Slow-moving and inarguably nutty, “Lamb” nevertheless wields its atavistic power with the straightest of faces, helped in no small measure by an Oscar-worthy cast of farm animals. (The determination of Ada’s real mother to reunite with her offspring is downright chilling.) With deadpan skill, Johannsson and his fellow writer, the Icelandic poet and novelist Sjon, spin an ominous warning about the danger of seeking happiness through delusion — a peril that Ingvar’s black-sheep brother (Bjorn Hlynur Haraldsson), arriving for a visit, tries unsuccessfully to avert. And as the movie creeps toward its shockingly appropriate climax, the filmmakers’ grip on tone is almost uncanny.
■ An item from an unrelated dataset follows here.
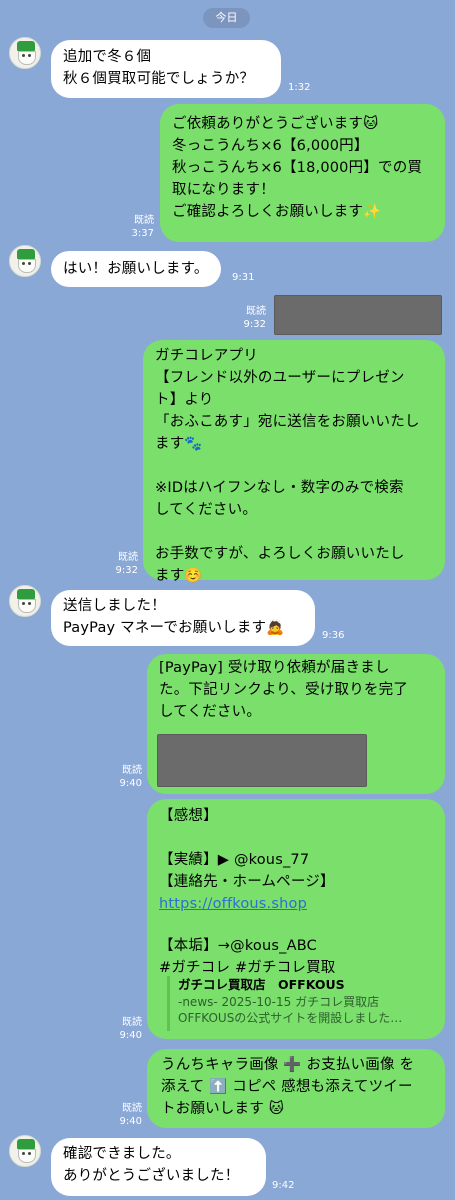  Describe the element at coordinates (244, 278) in the screenshot. I see `message-time: 9:31` at that location.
Relishing the wild beauty of the location, the fantastic cinematographer Eli Arenson eyes foggy fields and frightened horses with unruffled awe. When he turns his camera on Ada (an impressive blend of actors, animals, puppetry and CGI), the sight is at once ludicrous and strangely touching. After all, doesn’t every parent think their child is perfect?

Lamb
Rated R for matricide, patricide and kidnapping. In Icelandic, with subtitles. Running time: 1 hour 46 minutes. In theaters.